This book offers a multidisciplinary approach to the phenomenon of addiction, including a discussion of its anthropological, neurological, psychiatric and social aspects. The editors have maintained this multidisciplinary criterion since the first volume of the Psychiatry and Neuroscience Update collection. Approaching a topic from multiple points of view guides the mentality to open to biological and psychological relationships and facilitates translational extrapolations. The ability to establish relationships, closer or more distant, but always binding, is thus stimulated, whether for study, research or the interpretation of clinical reality.
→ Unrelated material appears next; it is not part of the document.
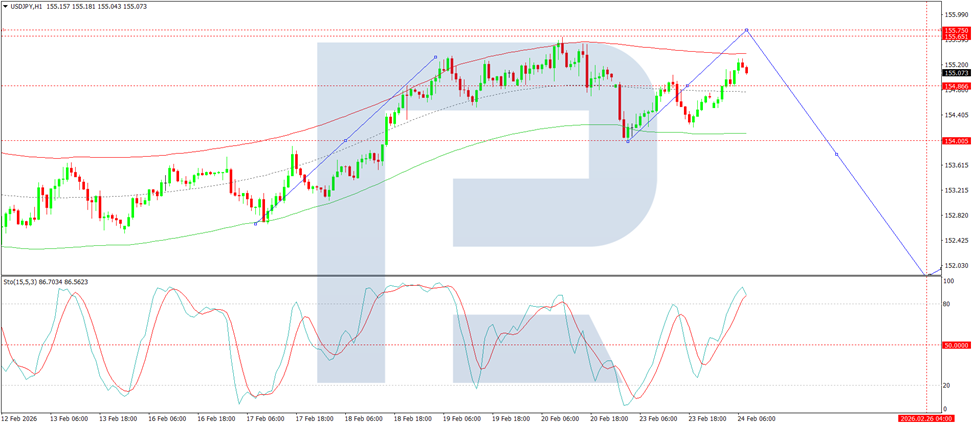This screenshot has height=425, width=974.
Task: Click the triangle arrow beside USDJPY,H1 title
Action: 6,6
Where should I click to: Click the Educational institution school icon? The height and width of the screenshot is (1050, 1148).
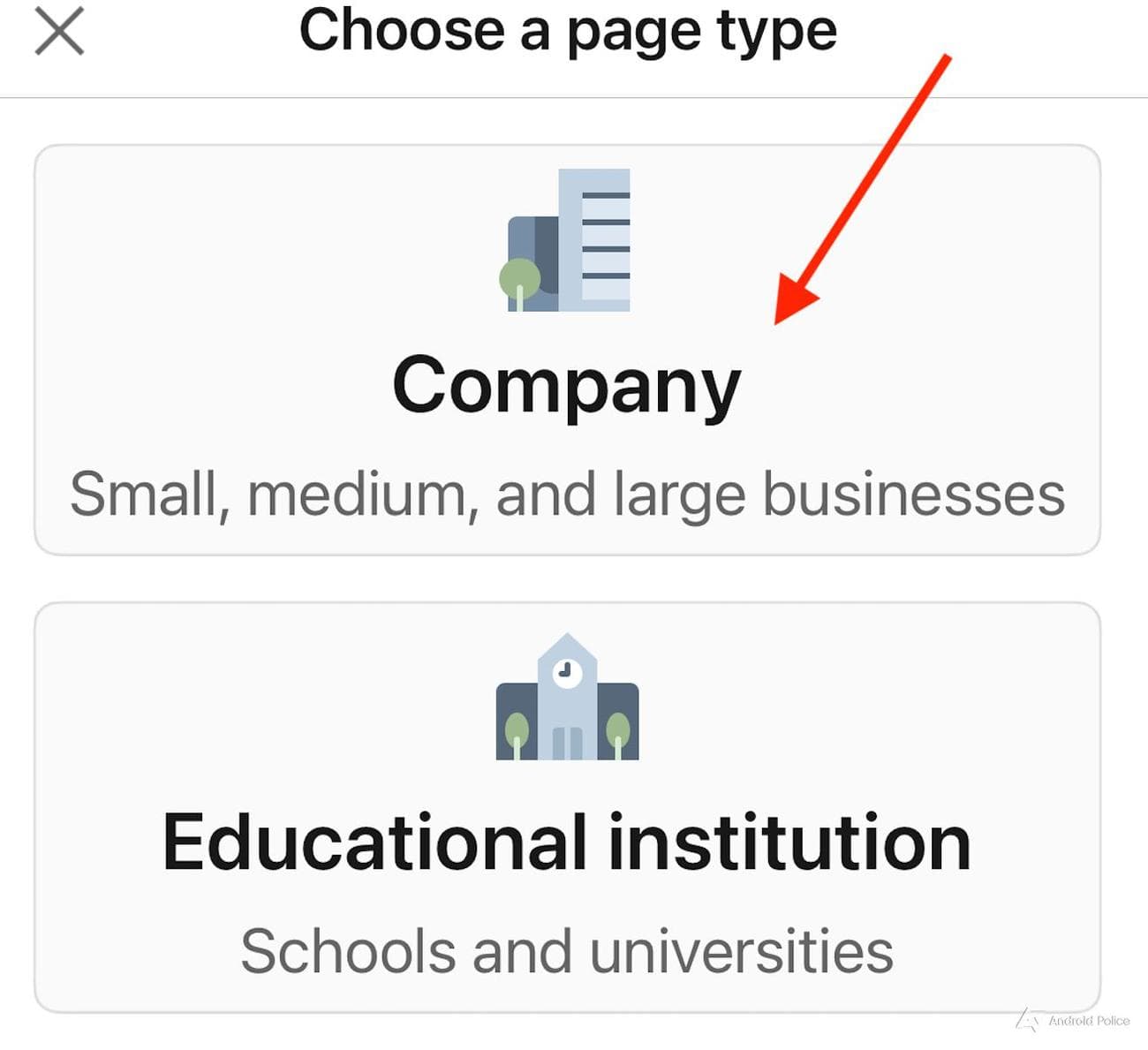click(x=567, y=698)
As in previous volumes, the book opens with a part dedicated to anthropological and philosophical aspects, thus ensuring the validity of the humanistic aspect. Intersubjectivity, epistemological reflections, the meaning of ecstasy, and philosophical reflection leading to therapy are explored. Part 2—From Basic Neurosciences to Human Brain—presents a set of basic investigations with high translational content. This corresponds with the editors’ intention to build bridges, here between the basic and the clinical, favoring the translational. Chapters present topics of interest to both fields, such as the neurobiology of addictions, cocaine, and benzodiazepines. Part 3 establishes links between neurosciences, learning, teaching, and the social environment. It begins with a chapter on executive functioning before discussing excessive use of computer technology and educational interventions for patients with alcohol addiction. The fourth part of the book attempts to explain pathological human behavior. It is about establishing links between brain disorders and diseases in the strict sense. Among other topics, chapters deal with cognitive dysfunction in addiction, neuroimaging, and stigma around substance use disorders.
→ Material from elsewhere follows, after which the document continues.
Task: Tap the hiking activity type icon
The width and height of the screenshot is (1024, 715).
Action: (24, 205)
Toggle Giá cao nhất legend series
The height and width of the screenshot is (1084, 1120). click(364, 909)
Psychiatry and Neuroscience Update: Addiction: From Laboratory and Anthropology to Clinical Practice – Vol. V was edited and authored by a multidisciplinary group of authors and will be vital for an equally multidisciplinary group of readers: psychiatrists, psychologists, neuroscientists, and any other clinician or researcher that is interested in addictions. Those in the humanities, particularly anthropologists and philosophers, will find the first part of great interest.